Un livre dont à mon sens on ne peut lire que quelques pages à la fois, tellement la haine est palpable. Cette haine qui se distille à travers les confessions au lecteur de fait Denise, petite fille puis jeune femme issue d'un milieu populaire modeste mais tout de même confortable.
Fillette, elle savoure les plaisirs de sa vie d'enfant, explorant les recoins du commerce de ses parents, un café épicerie d'une rue populaire.

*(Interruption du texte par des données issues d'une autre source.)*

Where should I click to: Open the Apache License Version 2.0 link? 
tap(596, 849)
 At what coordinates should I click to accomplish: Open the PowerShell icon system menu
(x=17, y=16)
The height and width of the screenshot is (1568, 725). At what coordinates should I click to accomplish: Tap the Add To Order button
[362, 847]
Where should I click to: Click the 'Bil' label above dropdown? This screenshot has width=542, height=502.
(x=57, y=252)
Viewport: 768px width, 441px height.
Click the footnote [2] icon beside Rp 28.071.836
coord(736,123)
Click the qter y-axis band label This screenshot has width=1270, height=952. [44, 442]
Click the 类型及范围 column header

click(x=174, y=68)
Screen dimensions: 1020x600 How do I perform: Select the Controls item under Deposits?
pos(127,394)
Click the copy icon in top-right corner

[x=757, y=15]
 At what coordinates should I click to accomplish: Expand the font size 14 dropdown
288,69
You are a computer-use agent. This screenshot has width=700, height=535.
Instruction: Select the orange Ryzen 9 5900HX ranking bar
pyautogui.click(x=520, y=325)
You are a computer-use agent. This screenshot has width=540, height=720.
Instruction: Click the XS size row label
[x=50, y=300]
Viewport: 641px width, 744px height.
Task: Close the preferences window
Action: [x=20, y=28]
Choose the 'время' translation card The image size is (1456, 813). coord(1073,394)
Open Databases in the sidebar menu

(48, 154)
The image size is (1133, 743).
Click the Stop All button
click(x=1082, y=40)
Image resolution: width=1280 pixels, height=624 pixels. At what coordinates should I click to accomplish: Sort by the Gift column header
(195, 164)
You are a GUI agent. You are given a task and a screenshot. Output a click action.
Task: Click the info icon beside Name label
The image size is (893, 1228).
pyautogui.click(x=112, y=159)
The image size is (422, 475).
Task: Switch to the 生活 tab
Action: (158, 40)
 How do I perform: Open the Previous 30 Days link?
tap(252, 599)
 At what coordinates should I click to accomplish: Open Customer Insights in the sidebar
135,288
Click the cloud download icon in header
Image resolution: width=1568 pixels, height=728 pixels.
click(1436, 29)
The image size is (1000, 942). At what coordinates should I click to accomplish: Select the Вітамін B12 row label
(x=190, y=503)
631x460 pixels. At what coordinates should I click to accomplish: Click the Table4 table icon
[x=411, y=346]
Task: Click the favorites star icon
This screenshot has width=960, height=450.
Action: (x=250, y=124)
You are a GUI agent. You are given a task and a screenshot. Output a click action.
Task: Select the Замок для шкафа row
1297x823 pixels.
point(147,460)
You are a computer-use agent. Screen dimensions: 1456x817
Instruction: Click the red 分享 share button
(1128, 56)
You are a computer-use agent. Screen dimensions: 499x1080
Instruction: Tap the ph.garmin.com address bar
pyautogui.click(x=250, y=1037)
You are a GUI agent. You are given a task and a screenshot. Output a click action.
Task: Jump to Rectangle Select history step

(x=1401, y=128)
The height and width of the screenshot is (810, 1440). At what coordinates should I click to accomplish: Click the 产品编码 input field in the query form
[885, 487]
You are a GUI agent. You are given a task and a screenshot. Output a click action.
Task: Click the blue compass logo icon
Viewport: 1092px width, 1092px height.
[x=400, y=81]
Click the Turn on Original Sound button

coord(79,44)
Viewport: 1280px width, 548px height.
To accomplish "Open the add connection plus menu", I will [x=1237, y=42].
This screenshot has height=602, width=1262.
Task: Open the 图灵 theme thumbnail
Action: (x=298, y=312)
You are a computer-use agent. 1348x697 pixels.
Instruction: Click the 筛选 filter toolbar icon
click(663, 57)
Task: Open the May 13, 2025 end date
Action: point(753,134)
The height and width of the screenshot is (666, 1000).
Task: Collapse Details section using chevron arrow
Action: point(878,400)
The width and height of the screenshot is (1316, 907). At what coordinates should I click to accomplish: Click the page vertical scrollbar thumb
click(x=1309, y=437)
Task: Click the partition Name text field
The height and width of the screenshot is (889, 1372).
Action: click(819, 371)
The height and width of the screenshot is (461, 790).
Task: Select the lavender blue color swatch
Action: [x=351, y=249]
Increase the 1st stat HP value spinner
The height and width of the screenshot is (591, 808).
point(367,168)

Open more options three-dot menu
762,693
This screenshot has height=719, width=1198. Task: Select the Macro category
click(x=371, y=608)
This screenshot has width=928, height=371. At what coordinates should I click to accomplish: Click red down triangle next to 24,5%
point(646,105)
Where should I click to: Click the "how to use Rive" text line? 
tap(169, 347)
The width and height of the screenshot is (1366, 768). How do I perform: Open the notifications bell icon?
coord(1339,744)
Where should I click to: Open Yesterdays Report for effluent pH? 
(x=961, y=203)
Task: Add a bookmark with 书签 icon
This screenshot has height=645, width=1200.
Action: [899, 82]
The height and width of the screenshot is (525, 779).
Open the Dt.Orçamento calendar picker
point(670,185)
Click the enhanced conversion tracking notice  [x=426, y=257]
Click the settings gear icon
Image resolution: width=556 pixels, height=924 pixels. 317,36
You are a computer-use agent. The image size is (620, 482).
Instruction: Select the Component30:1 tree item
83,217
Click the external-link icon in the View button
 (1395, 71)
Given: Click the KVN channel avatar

De ses jeunes yeux elle magnifie tout : chaque petits grains de crasse du comptoir du bar brillant comme un diamant précieux et rare. Volant des biscuits dans l'épicerie de sa mère, jouant cul nul dans la cour de sa maison. Puis vient l'école et avec ça l'apprentissage d'un mépris de classe dont n'aura ensuite de cesse de se nourrir cette pauvre Denise.
Denise change, Denise méprise et il est devient compliqué, pour le lecteur, au fur et à mesure des pages de la porter dans son coeur.
Un livre fort, un livre militant qui met en exergue le méprit de classe distillé par l'enseignement dans un pays où les gens "du quotidien" qui le font vivre se font appeler "les gens d'en bas" par les dirigeants.
Aussi le personnage fantasme une partie de sa rédemption de classe à travers ses conquêtes masculines qu'elle veut supérieures en classe et en intellect au milieu social d'où elle vient. Sans s'en douter elle reproduit les injections d'une société des années 60 où on nous apprenait bien souvent à nous les femmes que notre salue serait dans le mariage.